こんな事が分かる壱与に、嵐は不気味ささえ覚える。

 


 

「真魚はどうやってこの封印を解くのかなぁ?」

 

 

そう言うと壱与は更に嵐を見つめる。

 

 

こうなったら、まな板の鯉と同じである。

 


 

「そういえば、あいつも気づいてたな…」

 

 

前鬼がつぶやく。

 



「あの男か…」

 

 

嵐は敵意を隠しきれない。

 


 

「治ったら見せてね子犬ちゃん」

 

 

壱与にかかれば神といえど形無しだ。

 


「犬では無い!」


 

「俺は神だ!」

 


嵐は壱与に念を押した。

 



挿絵(By みてみん)




 

「わかってるわよ!」



「だから追いかけて山に行って、怪我までしたのよ。

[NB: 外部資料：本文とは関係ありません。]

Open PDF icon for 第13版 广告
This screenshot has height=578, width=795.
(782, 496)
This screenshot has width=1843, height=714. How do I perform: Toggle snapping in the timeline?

」

 

 

壱与は何だか楽しそうである。

 


 

「だって私、見てないもの…」

 

 

「嵐の本当の姿…」



「見て見たいなぁ…」



そして、壱与は知らぬふりをする。 

 


 

「お主ほどの力があれば、中身ぐらい分かるであろうが!」

 

 

嵐が事実であろう事を述べた。

 


「だいたい…はね」

  

 

壱与がさらりと言う。

 


 

「ひとつ聞きたいんだけど…」

 

 

壱与が革まった様に嵐に問いかけた。

 



「何だ!」

 

 

嵐がめんどくさそうに答える。

 


 

「嵐が最初に封印された理由は何なの?」

 

 

「よほどの術師か、神の仕業よね…」

 

 

壱与の思いもかけない質問だった。


 

だが、嵐に返す言葉はなかった。

 


 

「え、ひょっとして覚えてないの?」

 

 

壱与の千里眼は本物だ。

 


 

「覚えてない…」

 

 

嵐が力のない声で言った。

 


 

「他のことは覚えておるのじゃが…」

 

 

「気がついた時には子犬だったのだ」

 

 

全員唖然となった。

 



「うそ…!」

 


壱与が思わず口に出した。



前鬼も、後鬼も、開いた口が塞がらなかった。

 



「ま、まぁ、真魚殿に感謝するんだな!」

 


前鬼が場の雰囲気を変えようとした。

 


「真魚殿に逢えてよかったなぁ」

 


後鬼は嵐を慰めようとした。

 



「あんたって馬鹿?」

 


だが、壱与はとどめを刺した。



「うるさいわ!覚えてないものは覚えてないのじゃ!」

 


嵐が反抗する。

 



「真魚に出会ってなかったら、ずっと子犬だったのよ!」

 


「普通は解けないわよ、この封印!」

 


「それに!」

 

「死ぬところだったのよ!」

 


壱与の感情が溢れていた。

 


いつの間にか…



嵐への思いが溢れていた。

 


「まぁ、そのぐらいにしとき!」

 


後鬼が壱与の気持ちに気がついた。

 

 

壱与の目に涙が浮かんでいた。

 

 

嵐もその気持ちは感じていた。



「お主、よく見るとかわいいぞ!」

 


嵐のその言葉に壱与が笑った。

 


「あんたって本当に馬鹿…」

 


その言葉に嵐は癒やされていた。